__Action item__
Restate the data below, keeping every line the same.

(Recorded data)
# # # #
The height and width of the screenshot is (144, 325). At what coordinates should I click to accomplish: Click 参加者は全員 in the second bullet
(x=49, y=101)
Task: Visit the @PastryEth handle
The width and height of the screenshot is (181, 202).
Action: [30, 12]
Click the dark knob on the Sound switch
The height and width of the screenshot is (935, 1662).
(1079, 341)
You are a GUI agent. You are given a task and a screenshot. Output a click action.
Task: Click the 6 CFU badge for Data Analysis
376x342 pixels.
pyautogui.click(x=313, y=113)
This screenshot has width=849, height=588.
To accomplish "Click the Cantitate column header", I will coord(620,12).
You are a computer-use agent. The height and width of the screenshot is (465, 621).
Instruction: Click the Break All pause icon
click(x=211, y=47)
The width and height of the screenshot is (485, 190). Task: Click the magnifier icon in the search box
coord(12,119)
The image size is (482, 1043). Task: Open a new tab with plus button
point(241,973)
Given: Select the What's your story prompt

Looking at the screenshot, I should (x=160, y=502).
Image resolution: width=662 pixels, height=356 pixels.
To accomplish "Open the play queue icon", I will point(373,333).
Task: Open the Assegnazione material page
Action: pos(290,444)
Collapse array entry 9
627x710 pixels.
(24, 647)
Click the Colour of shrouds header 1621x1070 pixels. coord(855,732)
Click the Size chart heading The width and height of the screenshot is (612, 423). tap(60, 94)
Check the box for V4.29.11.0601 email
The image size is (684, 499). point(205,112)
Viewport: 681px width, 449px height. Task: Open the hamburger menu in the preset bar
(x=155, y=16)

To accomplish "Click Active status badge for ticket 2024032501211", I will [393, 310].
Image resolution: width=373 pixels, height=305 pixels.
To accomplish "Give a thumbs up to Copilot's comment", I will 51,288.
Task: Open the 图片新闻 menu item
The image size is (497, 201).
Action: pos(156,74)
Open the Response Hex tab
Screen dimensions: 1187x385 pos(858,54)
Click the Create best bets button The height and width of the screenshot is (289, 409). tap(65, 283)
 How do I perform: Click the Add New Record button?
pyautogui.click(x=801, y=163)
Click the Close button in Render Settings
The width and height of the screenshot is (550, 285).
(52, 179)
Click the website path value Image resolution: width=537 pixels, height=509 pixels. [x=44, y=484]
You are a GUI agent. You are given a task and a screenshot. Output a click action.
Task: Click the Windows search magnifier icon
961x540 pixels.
# # # #
__Task answer__
The height and width of the screenshot is (144, 325). At what coordinates should I click to accomplish: Click 参加者は全員 in the second bullet
(x=49, y=101)
Task: Visit the @PastryEth handle
The width and height of the screenshot is (181, 202).
Action: [30, 12]
Click the dark knob on the Sound switch
The height and width of the screenshot is (935, 1662).
(1079, 341)
You are a GUI agent. You are given a task and a screenshot. Output a click action.
Task: Click the 6 CFU badge for Data Analysis
376x342 pixels.
pyautogui.click(x=313, y=113)
This screenshot has width=849, height=588.
To accomplish "Click the Cantitate column header", I will coord(620,12).
You are a computer-use agent. The height and width of the screenshot is (465, 621).
Instruction: Click the Break All pause icon
click(x=211, y=47)
The width and height of the screenshot is (485, 190). Task: Click the magnifier icon in the search box
coord(12,119)
The image size is (482, 1043). Task: Open a new tab with plus button
point(241,973)
Given: Select the What's your story prompt

Looking at the screenshot, I should (x=160, y=502).
Image resolution: width=662 pixels, height=356 pixels.
To accomplish "Open the play queue icon", I will point(373,333).
Task: Open the Assegnazione material page
Action: pos(290,444)
Collapse array entry 9
627x710 pixels.
(24, 647)
Click the Colour of shrouds header 1621x1070 pixels. coord(855,732)
Click the Size chart heading The width and height of the screenshot is (612, 423). tap(60, 94)
Check the box for V4.29.11.0601 email
The image size is (684, 499). point(205,112)
Viewport: 681px width, 449px height. Task: Open the hamburger menu in the preset bar
(x=155, y=16)

To accomplish "Click Active status badge for ticket 2024032501211", I will [393, 310].
Image resolution: width=373 pixels, height=305 pixels.
To accomplish "Give a thumbs up to Copilot's comment", I will 51,288.
Task: Open the 图片新闻 menu item
The image size is (497, 201).
Action: pos(156,74)
Open the Response Hex tab
Screen dimensions: 1187x385 pos(858,54)
Click the Create best bets button The height and width of the screenshot is (289, 409). tap(65, 283)
 How do I perform: Click the Add New Record button?
pyautogui.click(x=801, y=163)
Click the Close button in Render Settings
The width and height of the screenshot is (550, 285).
(52, 179)
Click the website path value Image resolution: width=537 pixels, height=509 pixels. [x=44, y=484]
You are a GUI agent. You are given a task and a screenshot. Output a click action.
Task: Click the Windows search magnifier icon
961x540 pixels.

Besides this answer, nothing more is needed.